As previously mentioned, the majority of deficits in the CAN seen in prediabetes are cardiovagal. CAN often first manifests in the vagus nerve, the body’s longest parasympathetic autonomic nerve and the one responsible for almost three-quarters of parasympathetic activity (Pop-Busui, 2010). As in diabetic peripheral neuropathy, cardiac autonomic dysfunction in prediabetes tends to progress in a length dependent fashion. Thus, the vagus nerve is among the first to be affected in CAN and the earliest signs, such as resting tachycardia, are due to parasympathetic denervation and the corresponding increase in sympathetic tone.
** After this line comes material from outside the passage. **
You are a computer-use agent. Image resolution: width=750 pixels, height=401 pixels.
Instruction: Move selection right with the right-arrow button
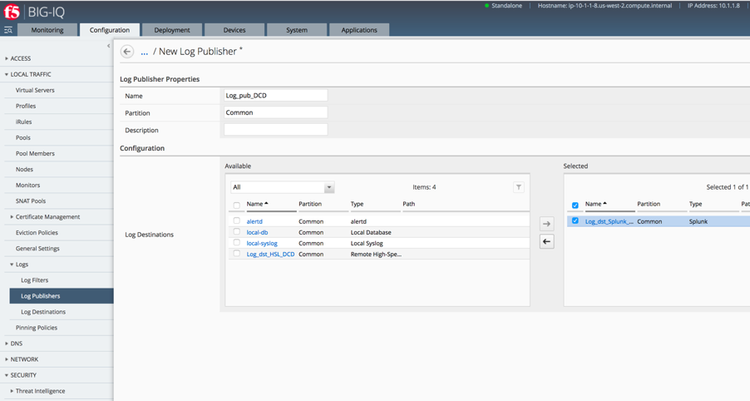pos(546,223)
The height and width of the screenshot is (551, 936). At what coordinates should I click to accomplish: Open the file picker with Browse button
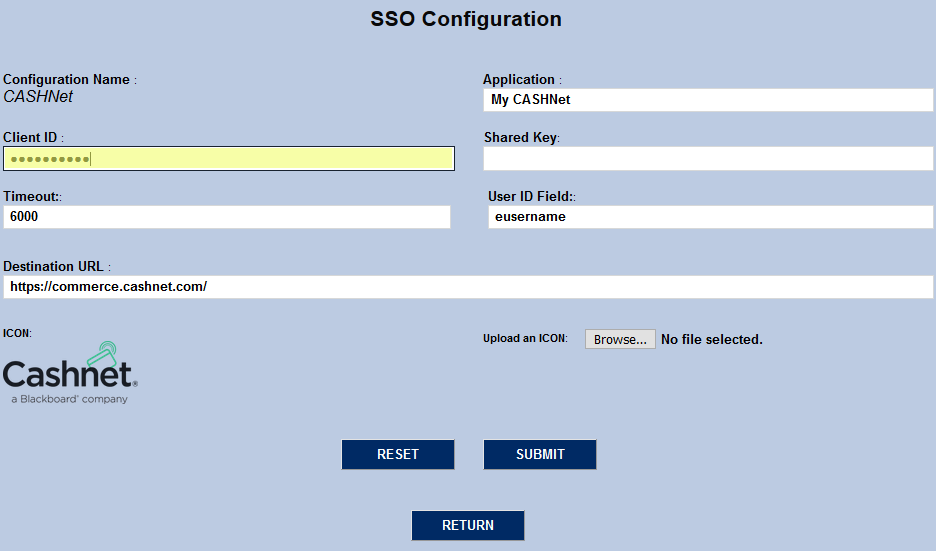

Central obesity and hypertriglyceridemia appear to be important in the pathophysiology of autonomic dysfunction with IGT (Laitinen et al., 2011; Rezende et al., 1997). In the Finnish Diabetes Prevention Study cohort (Laitinen et al., 2011), subjects with parasympathetic dysfunction were older, had an increased weight, waist circumference, body mass index and had higher triglyceride concentration compared with those with normal parasympathetic function (P < 0.01 for all). Parasympathetic dysfunction was not significantly associated with other characteristics of metabolic syndrome; for example, high cholesterol, glucose and insulin levels or HbA1c. The E:I ratio and measures of obesity were significantly associated in the pooled population and in men but not in women. One example of a related condition that can contribute to autonomic dysfunction along with prediabetes is obstructive sleep apnea (Peltier et al., 2007) and is known to promote sympathetic hyperactivity.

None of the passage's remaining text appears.